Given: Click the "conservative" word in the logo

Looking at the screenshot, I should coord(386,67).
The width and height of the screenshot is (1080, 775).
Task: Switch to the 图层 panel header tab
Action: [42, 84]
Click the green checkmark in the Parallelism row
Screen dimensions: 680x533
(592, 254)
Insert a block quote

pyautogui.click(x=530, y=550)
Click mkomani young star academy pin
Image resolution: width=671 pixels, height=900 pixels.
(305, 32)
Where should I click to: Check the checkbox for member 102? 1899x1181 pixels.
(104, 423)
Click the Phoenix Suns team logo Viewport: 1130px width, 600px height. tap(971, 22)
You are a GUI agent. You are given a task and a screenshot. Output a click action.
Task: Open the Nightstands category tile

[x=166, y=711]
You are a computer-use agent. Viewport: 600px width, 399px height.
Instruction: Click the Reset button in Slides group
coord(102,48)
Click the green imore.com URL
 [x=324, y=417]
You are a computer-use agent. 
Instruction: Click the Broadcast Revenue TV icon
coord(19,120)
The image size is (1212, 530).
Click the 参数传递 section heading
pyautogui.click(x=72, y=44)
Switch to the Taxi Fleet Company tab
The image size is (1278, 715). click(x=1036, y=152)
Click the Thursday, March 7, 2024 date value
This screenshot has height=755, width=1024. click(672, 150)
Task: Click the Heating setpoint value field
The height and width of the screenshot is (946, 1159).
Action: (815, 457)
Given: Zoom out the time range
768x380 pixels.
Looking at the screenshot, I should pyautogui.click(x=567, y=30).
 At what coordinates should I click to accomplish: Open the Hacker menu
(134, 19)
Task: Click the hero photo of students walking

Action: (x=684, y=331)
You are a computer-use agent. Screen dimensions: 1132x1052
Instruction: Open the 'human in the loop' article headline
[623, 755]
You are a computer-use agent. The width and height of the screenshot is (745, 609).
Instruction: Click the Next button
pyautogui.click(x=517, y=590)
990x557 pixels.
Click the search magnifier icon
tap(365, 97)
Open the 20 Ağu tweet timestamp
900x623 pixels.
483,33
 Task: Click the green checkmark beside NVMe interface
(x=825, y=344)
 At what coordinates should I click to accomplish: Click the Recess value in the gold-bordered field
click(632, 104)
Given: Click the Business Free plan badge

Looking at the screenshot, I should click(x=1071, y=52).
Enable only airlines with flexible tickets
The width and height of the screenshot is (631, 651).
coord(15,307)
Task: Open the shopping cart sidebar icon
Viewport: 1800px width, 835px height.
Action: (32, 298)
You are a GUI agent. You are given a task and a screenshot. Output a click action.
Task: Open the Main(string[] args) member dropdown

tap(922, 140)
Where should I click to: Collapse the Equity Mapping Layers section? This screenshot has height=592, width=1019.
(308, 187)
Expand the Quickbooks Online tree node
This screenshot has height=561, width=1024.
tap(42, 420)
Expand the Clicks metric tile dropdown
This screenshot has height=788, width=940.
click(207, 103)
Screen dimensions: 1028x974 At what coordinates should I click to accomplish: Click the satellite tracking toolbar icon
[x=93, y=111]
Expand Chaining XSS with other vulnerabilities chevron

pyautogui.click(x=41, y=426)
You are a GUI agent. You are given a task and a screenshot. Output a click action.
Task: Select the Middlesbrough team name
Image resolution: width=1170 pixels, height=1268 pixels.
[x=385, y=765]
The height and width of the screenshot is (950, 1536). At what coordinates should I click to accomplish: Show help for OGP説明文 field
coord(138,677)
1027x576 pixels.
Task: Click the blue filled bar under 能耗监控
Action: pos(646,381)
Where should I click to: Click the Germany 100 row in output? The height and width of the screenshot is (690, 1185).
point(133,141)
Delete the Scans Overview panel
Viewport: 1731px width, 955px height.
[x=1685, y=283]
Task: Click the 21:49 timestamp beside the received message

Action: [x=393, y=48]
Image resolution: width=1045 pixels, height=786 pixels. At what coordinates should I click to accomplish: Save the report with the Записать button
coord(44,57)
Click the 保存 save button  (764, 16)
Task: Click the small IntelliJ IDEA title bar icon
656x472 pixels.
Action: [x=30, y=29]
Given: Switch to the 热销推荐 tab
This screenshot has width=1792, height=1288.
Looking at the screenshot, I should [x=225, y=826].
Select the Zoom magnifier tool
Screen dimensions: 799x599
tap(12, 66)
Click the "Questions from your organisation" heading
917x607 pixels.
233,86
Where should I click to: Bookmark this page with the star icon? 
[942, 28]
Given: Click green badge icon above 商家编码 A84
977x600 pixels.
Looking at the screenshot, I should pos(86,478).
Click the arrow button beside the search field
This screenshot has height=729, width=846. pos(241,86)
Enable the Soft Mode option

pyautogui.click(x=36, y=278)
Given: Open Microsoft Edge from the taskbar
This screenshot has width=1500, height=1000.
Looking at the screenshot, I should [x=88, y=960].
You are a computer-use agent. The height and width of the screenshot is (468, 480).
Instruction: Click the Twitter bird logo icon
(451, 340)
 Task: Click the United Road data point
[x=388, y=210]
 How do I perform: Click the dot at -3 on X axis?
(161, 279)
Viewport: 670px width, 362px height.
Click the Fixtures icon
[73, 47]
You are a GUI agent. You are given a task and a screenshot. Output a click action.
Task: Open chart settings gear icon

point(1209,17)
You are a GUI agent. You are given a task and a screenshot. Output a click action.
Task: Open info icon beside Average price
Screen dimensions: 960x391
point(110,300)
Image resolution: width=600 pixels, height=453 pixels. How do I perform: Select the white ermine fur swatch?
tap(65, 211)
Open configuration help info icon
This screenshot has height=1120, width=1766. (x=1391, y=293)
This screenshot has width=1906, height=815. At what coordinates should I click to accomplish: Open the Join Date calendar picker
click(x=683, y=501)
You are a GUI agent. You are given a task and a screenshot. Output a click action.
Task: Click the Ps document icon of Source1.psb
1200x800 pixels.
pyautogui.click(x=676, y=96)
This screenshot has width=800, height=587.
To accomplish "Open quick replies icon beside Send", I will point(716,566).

Exercise goal: Give the entries again, every one of them exactly.

Your response:
Given: Click the "conservative" word in the logo

Looking at the screenshot, I should coord(386,67).
The width and height of the screenshot is (1080, 775).
Task: Switch to the 图层 panel header tab
Action: [42, 84]
Click the green checkmark in the Parallelism row
Screen dimensions: 680x533
(592, 254)
Insert a block quote

pyautogui.click(x=530, y=550)
Click mkomani young star academy pin
Image resolution: width=671 pixels, height=900 pixels.
(305, 32)
Where should I click to: Check the checkbox for member 102? 1899x1181 pixels.
(104, 423)
Click the Phoenix Suns team logo Viewport: 1130px width, 600px height. tap(971, 22)
You are a GUI agent. You are given a task and a screenshot. Output a click action.
Task: Open the Nightstands category tile

[x=166, y=711]
You are a computer-use agent. Viewport: 600px width, 399px height.
Instruction: Click the Reset button in Slides group
coord(102,48)
Click the green imore.com URL
 [x=324, y=417]
You are a computer-use agent. 
Instruction: Click the Broadcast Revenue TV icon
coord(19,120)
The image size is (1212, 530).
Click the 参数传递 section heading
pyautogui.click(x=72, y=44)
Switch to the Taxi Fleet Company tab
The image size is (1278, 715). click(x=1036, y=152)
Click the Thursday, March 7, 2024 date value
This screenshot has height=755, width=1024. click(672, 150)
Task: Click the Heating setpoint value field
The height and width of the screenshot is (946, 1159).
Action: (815, 457)
Given: Zoom out the time range
768x380 pixels.
Looking at the screenshot, I should pyautogui.click(x=567, y=30).
 At what coordinates should I click to accomplish: Open the Hacker menu
(134, 19)
Task: Click the hero photo of students walking

Action: (x=684, y=331)
You are a computer-use agent. Screen dimensions: 1132x1052
Instruction: Open the 'human in the loop' article headline
[623, 755]
You are a computer-use agent. The width and height of the screenshot is (745, 609).
Instruction: Click the Next button
pyautogui.click(x=517, y=590)
990x557 pixels.
Click the search magnifier icon
tap(365, 97)
Open the 20 Ağu tweet timestamp
900x623 pixels.
483,33
 Task: Click the green checkmark beside NVMe interface
(x=825, y=344)
 At what coordinates should I click to accomplish: Click the Recess value in the gold-bordered field
click(632, 104)
Given: Click the Business Free plan badge

Looking at the screenshot, I should click(x=1071, y=52).
Enable only airlines with flexible tickets
The width and height of the screenshot is (631, 651).
coord(15,307)
Task: Open the shopping cart sidebar icon
Viewport: 1800px width, 835px height.
Action: (32, 298)
You are a GUI agent. You are given a task and a screenshot. Output a click action.
Task: Open the Main(string[] args) member dropdown

tap(922, 140)
Where should I click to: Collapse the Equity Mapping Layers section? This screenshot has height=592, width=1019.
(308, 187)
Expand the Quickbooks Online tree node
This screenshot has height=561, width=1024.
tap(42, 420)
Expand the Clicks metric tile dropdown
This screenshot has height=788, width=940.
click(207, 103)
Screen dimensions: 1028x974 At what coordinates should I click to accomplish: Click the satellite tracking toolbar icon
[x=93, y=111]
Expand Chaining XSS with other vulnerabilities chevron

pyautogui.click(x=41, y=426)
You are a GUI agent. You are given a task and a screenshot. Output a click action.
Task: Select the Middlesbrough team name
Image resolution: width=1170 pixels, height=1268 pixels.
[x=385, y=765]
The height and width of the screenshot is (950, 1536). At what coordinates should I click to accomplish: Show help for OGP説明文 field
coord(138,677)
1027x576 pixels.
Task: Click the blue filled bar under 能耗监控
Action: pos(646,381)
Where should I click to: Click the Germany 100 row in output? The height and width of the screenshot is (690, 1185).
point(133,141)
Delete the Scans Overview panel
Viewport: 1731px width, 955px height.
[x=1685, y=283]
Task: Click the 21:49 timestamp beside the received message

Action: [x=393, y=48]
Image resolution: width=1045 pixels, height=786 pixels. At what coordinates should I click to accomplish: Save the report with the Записать button
coord(44,57)
Click the 保存 save button  (764, 16)
Task: Click the small IntelliJ IDEA title bar icon
656x472 pixels.
Action: [x=30, y=29]
Given: Switch to the 热销推荐 tab
This screenshot has width=1792, height=1288.
Looking at the screenshot, I should [x=225, y=826].
Select the Zoom magnifier tool
Screen dimensions: 799x599
tap(12, 66)
Click the "Questions from your organisation" heading
917x607 pixels.
233,86
Where should I click to: Bookmark this page with the star icon? 
[942, 28]
Given: Click green badge icon above 商家编码 A84
977x600 pixels.
Looking at the screenshot, I should pos(86,478).
Click the arrow button beside the search field
This screenshot has height=729, width=846. pos(241,86)
Enable the Soft Mode option

pyautogui.click(x=36, y=278)
Given: Open Microsoft Edge from the taskbar
This screenshot has width=1500, height=1000.
Looking at the screenshot, I should [x=88, y=960].
You are a computer-use agent. The height and width of the screenshot is (468, 480).
Instruction: Click the Twitter bird logo icon
(451, 340)
 Task: Click the United Road data point
[x=388, y=210]
 How do I perform: Click the dot at -3 on X axis?
(161, 279)
Viewport: 670px width, 362px height.
Click the Fixtures icon
[73, 47]
You are a GUI agent. You are given a task and a screenshot. Output a click action.
Task: Open chart settings gear icon

point(1209,17)
You are a GUI agent. You are given a task and a screenshot. Output a click action.
Task: Open info icon beside Average price
Screen dimensions: 960x391
point(110,300)
Image resolution: width=600 pixels, height=453 pixels. How do I perform: Select the white ermine fur swatch?
tap(65, 211)
Open configuration help info icon
This screenshot has height=1120, width=1766. (x=1391, y=293)
This screenshot has width=1906, height=815. At what coordinates should I click to accomplish: Open the Join Date calendar picker
click(x=683, y=501)
You are a GUI agent. You are given a task and a screenshot. Output a click action.
Task: Click the Ps document icon of Source1.psb
1200x800 pixels.
pyautogui.click(x=676, y=96)
This screenshot has width=800, height=587.
To accomplish "Open quick replies icon beside Send", I will point(716,566).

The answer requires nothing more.